Theodore T. Schwartz v. State of Indiana (mem. dec.)
02A03-1602-PC-279
| Ind. Ct. App. | Nov 7, 2016Background
- In 2009 Theodore T. Schwartz broke into J.H.’s home, assaulted and sexually assaulted her, used a knife, and fled in her car; he was later apprehended.
- State charged 15 felonies; Schwartz pleaded guilty in 2010 to nine counts (including multiple Class A felonies) with sentencing left to the court.
- Trial court sentenced Schwartz to an aggregate 100-year term; several counts were dismissed or merged.
- Schwartz filed a post-conviction relief (PCR) petition alleging ineffective assistance of trial and appellate counsel and that his guilty plea was not knowing/voluntary.
- The PCR court granted partial relief: it concluded the evidence did not support “serious bodily injury” and reduced the robbery (Count 5) from Class A to Class C and battery (Count 7) to a Class A misdemeanor; it denied all other relief.
- On appeal the Court of Appeals affirmed, rejecting Schwartz’s remaining ineffective-assistance and voluntariness claims and finding no prejudice from counsel’s conduct.

▸ Stated problem 1:
According to the case summary, what aggregate sentence did the trial court impose on Schwartz?
▸ Stated problem 2:
Condense the paragraph of the case summary that begins "The PCR court granted partial relief" into a brief list that keeps its main facts.

▸ Stored rows:

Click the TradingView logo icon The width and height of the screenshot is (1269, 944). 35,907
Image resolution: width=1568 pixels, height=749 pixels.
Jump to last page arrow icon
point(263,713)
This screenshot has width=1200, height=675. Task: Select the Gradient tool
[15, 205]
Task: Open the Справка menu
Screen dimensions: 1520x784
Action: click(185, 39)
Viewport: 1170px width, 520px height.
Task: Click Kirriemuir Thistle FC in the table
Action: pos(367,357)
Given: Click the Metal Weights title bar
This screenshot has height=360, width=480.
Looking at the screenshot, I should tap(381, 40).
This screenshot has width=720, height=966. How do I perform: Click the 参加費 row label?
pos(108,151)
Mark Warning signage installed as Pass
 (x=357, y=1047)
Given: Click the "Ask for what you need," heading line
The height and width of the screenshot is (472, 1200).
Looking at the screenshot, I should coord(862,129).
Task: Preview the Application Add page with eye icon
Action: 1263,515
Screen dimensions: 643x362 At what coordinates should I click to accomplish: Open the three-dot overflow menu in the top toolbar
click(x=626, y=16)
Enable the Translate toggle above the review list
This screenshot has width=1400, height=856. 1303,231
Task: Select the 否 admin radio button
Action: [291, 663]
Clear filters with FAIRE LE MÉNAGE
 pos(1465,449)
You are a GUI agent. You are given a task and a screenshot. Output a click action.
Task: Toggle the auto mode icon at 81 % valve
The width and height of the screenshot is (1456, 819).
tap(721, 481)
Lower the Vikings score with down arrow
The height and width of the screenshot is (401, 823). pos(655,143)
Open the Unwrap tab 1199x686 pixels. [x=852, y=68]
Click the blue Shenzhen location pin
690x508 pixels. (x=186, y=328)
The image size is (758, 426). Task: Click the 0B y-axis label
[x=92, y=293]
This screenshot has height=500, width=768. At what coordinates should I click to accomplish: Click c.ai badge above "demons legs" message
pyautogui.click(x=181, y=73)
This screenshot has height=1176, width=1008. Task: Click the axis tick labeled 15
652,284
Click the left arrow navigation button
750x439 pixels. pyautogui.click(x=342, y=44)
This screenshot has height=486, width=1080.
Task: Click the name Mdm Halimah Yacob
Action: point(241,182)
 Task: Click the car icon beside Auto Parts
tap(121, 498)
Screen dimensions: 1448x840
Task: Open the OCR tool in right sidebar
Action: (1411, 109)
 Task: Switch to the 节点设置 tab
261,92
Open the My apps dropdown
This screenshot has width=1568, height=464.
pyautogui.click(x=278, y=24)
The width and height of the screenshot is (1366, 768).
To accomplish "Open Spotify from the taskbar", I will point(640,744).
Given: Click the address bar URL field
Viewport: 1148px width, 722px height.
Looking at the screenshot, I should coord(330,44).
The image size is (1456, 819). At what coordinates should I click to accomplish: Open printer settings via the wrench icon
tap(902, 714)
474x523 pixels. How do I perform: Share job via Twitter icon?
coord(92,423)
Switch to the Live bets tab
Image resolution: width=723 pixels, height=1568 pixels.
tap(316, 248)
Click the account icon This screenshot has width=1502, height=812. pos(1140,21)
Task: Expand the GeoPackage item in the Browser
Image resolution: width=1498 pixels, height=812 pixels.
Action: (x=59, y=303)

▸ Output 1:
An aggregate 100-year term.

▸ Output 2:
- The PCR court granted partial relief.
- It found that the evidence did not support "serious bodily injury."
- It reduced the robbery (Count 5) from Class A to Class C.
- It reduced the battery (Count 7) to a Class A misdemeanor.
- It denied all other relief.